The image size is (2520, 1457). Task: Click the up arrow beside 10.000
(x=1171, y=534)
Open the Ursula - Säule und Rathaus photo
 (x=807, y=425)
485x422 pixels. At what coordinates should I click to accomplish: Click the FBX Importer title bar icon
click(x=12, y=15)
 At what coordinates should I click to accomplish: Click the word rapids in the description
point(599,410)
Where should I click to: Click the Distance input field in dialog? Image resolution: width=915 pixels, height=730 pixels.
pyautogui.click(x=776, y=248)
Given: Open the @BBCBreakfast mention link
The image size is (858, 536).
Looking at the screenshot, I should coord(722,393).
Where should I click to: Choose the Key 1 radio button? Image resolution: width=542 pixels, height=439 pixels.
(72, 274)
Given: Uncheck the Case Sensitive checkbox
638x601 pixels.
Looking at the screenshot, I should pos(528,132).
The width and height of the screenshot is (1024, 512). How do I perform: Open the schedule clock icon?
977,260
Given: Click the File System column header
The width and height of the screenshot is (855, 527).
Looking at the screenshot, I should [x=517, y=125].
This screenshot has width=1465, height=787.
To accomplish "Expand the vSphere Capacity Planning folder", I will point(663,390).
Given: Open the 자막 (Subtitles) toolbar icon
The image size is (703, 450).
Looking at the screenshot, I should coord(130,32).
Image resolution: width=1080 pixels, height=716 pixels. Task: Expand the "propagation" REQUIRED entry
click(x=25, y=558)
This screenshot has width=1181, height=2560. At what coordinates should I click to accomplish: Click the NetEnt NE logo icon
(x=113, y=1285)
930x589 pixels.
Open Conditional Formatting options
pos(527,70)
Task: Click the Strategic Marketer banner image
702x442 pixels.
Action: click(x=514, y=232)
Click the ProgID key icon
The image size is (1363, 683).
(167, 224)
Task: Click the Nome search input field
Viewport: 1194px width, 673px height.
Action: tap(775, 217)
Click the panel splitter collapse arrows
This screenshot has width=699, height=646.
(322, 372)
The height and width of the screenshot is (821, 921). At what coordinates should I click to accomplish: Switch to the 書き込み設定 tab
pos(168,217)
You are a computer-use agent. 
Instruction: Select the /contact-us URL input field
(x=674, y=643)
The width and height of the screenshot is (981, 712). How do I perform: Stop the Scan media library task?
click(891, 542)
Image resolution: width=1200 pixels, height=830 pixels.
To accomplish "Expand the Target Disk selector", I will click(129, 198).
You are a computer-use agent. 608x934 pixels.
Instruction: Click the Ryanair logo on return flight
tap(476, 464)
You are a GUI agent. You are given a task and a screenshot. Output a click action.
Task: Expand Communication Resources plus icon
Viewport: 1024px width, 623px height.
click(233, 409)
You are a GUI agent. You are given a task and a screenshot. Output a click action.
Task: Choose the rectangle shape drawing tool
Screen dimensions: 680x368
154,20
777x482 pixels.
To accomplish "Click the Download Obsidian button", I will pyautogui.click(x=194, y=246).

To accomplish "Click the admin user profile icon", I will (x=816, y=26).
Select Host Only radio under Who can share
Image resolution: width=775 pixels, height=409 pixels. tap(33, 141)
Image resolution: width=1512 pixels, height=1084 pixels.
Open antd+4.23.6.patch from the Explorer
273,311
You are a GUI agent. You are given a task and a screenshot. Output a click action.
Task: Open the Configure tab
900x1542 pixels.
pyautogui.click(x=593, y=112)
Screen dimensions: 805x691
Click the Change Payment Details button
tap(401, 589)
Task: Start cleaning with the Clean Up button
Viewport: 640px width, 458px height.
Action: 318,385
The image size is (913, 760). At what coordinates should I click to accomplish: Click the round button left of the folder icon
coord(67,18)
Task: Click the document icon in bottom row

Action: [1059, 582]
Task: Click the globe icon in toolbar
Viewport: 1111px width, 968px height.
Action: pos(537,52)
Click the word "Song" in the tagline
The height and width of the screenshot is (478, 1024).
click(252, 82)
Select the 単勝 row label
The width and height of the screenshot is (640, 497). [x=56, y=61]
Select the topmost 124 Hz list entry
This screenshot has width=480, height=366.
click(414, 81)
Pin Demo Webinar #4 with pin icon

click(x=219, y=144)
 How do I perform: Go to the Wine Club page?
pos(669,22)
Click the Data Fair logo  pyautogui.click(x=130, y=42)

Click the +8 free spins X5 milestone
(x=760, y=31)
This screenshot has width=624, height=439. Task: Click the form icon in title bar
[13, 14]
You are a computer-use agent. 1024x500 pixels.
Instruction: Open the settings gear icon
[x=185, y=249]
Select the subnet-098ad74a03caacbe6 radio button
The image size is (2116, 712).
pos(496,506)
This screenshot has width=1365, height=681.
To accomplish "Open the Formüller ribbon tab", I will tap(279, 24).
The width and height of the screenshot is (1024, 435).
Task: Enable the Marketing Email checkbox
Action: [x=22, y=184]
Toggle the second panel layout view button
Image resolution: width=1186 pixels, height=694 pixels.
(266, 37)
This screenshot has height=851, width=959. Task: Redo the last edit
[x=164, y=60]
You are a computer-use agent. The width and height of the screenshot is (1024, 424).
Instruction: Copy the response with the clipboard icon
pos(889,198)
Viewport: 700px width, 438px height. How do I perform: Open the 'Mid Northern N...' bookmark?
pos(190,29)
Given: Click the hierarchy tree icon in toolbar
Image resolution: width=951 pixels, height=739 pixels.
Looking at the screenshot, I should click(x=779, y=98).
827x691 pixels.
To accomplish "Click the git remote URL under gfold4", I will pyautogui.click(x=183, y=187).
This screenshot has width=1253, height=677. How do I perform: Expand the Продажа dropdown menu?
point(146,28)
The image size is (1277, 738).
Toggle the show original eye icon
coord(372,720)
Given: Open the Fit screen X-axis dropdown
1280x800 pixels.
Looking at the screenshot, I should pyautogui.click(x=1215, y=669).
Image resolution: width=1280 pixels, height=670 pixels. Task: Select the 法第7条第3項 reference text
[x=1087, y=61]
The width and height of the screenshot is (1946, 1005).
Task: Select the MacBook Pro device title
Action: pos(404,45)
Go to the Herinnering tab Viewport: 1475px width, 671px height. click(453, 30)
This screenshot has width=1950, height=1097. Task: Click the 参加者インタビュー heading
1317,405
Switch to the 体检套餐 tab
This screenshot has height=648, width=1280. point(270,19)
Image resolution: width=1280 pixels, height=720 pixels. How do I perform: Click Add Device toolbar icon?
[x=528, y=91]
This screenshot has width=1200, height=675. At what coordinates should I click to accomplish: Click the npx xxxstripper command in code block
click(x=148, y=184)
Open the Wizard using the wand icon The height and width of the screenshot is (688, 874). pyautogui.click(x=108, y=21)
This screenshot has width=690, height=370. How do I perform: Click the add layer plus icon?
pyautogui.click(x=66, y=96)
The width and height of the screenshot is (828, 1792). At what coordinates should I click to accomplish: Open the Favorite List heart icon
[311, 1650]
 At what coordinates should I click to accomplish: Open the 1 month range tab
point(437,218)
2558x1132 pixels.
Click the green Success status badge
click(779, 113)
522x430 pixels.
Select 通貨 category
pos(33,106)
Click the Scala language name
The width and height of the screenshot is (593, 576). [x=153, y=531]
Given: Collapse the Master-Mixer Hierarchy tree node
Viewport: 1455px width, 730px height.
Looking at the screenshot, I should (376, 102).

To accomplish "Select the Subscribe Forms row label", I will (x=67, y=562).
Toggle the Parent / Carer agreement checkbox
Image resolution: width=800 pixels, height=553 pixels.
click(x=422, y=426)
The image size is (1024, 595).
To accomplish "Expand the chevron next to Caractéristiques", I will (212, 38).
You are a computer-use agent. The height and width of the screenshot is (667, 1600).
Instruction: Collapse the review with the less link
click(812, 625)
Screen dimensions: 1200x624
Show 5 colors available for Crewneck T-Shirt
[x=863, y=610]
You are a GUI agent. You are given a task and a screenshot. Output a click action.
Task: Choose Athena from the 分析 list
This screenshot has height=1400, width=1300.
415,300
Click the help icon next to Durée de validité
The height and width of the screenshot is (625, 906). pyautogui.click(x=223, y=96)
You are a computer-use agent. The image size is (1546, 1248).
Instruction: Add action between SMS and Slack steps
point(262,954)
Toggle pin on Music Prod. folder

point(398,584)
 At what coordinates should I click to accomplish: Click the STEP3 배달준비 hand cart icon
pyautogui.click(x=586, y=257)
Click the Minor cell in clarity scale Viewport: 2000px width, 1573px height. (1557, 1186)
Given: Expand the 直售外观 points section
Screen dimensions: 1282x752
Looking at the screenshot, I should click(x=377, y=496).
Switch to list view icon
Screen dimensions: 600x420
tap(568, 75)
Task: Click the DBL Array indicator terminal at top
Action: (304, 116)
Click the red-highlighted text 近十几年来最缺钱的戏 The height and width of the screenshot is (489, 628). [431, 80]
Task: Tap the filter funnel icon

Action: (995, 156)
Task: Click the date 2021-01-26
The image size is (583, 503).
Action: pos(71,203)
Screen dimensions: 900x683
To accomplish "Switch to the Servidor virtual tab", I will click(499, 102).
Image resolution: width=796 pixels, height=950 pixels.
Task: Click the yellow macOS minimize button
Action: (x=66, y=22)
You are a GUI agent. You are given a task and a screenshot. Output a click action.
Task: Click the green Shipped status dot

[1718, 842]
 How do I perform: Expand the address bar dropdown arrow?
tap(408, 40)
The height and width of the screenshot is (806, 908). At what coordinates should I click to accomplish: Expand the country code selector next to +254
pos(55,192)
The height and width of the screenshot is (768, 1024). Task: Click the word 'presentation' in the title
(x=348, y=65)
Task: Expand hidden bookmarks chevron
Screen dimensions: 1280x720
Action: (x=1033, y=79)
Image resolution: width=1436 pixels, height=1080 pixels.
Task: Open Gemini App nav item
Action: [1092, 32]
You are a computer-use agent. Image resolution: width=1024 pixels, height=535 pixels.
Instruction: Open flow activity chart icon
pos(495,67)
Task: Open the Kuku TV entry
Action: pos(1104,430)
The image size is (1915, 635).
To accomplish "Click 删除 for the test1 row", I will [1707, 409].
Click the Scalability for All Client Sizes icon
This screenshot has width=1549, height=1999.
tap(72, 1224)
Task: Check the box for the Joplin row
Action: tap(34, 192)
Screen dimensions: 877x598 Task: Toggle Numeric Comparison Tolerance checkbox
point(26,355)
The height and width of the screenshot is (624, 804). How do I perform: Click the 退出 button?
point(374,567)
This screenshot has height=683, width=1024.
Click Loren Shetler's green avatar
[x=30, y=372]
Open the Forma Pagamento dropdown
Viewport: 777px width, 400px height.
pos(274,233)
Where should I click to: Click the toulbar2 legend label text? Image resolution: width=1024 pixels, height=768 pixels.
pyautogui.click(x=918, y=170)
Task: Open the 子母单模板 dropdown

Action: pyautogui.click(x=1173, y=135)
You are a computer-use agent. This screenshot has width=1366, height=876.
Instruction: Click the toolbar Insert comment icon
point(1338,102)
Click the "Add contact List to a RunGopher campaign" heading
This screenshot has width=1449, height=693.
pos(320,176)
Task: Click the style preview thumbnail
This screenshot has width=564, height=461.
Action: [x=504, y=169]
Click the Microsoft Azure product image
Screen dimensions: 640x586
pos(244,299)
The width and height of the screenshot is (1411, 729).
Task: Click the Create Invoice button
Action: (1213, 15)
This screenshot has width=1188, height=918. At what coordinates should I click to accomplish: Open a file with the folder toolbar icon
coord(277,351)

### [WHAT NEEDS TO BE DONE]
State the number of lines in the records that hold the string "computer", and add nothing.

### [TASK SOLUTION]
8